• **WRITTEN TASK 1**
Write out the stretch of the scikit-learn logistic regression thread from "I am using the" through "LogisticRegression() method designs?".
• **WRITTEN TASK 2**
In the scikit-learn logistic regression thread, what call does the answer recommend using in place of model.predict(test_data)?
• **WRITTEN TASK 3**
Proceed with the scikit-learn logistic regression thread, starting right after its last line.

• **TEXT EXCERPT**
::::::

Controlling the threshold in Logistic Regression in Scikit Learn

London guy picture London guy · Feb 25, 2015 · Viewed 44.8k times · Source

I am using the LogisticRegression() method in scikit-learn on a highly unbalanced data set. I have even turned the class_weight feature to auto.

I know that in Logistic Regression it should be possible to know what is the threshold value for a particular pair of classes.

Is it possible to know what the threshold value is in each of the One-vs-All classes the LogisticRegression() method designs?

I did not find anything in the documentation page.

Does it by default apply the 0.5 value as threshold for all the classes regardless of the parameter values?

Answer

jazib jamil picture jazib jamil · May 15, 2018

There is a little trick that I use, instead of using model.predict(test_data) use model.predict_proba(test_data). Then use a range of values for thresholds to analyze the effects on the prediction;

pred_proba_df = pd.DataFrame(model.predict_proba(x_test))

::::::

• **INFORMATION SUPPLIED**
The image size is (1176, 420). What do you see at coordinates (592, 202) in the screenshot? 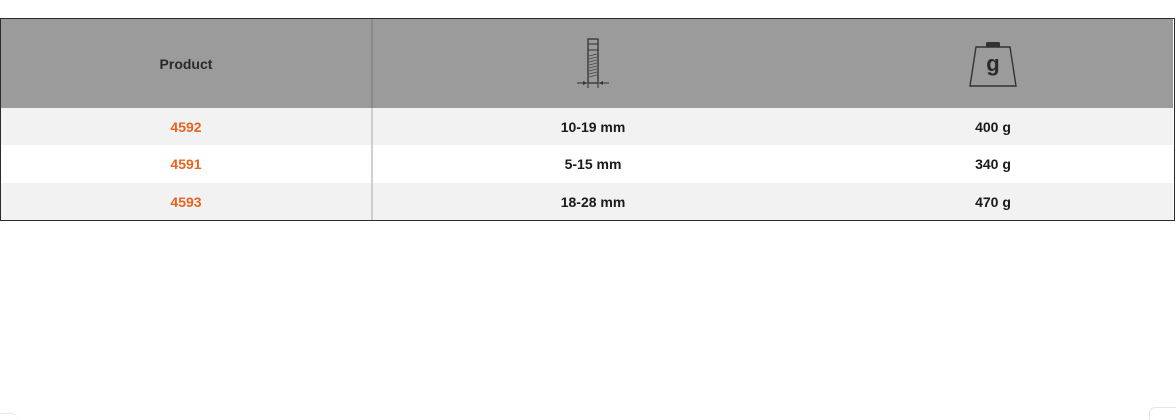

::::::

• **EXERCISE ANSWER 1**
I am using the LogisticRegression() method in scikit-learn on a highly unbalanced data set. I have even turned the class_weight feature to auto.

I know that in Logistic Regression it should be possible to know what is the threshold value for a particular pair of classes.

Is it possible to know what the threshold value is in each of the One-vs-All classes the LogisticRegression() method designs?

• **EXERCISE ANSWER 2**
model.predict_proba(test_data)

• **EXERCISE ANSWER 3**
threshold_list = [0.05,0.1,0.15,0.2,0.25,0.3,0.35,0.4,0.45,0.5,0.55,0.6,0.65,.7,.75,.8,.85,.9,.95,.99]
for i in threshold_list:
    print ('\n******** For i = {} ******'.format(i))
    Y_test_pred = pred_proba_df.applymap(lambda x: 1 if x>i else 0)
    test_accuracy = metrics.accuracy_score(Y_test.as_matrix().reshape(Y_test.as_matrix().size,1),
                                           Y_test_pred.iloc[:,1].as_matrix().reshape(Y_test_pred.iloc[:,1].as_matrix().size,1))
    print('Our testing accuracy is {}'.format(test_accuracy))

    print(confusion_matrix(Y_test.as_matrix().reshape(Y_test.as_matrix().size,1),
                           Y_test_pred.iloc[:,1].as_matrix().reshape(Y_test_pred.iloc[:,1].as_matrix().size,1)))

Best!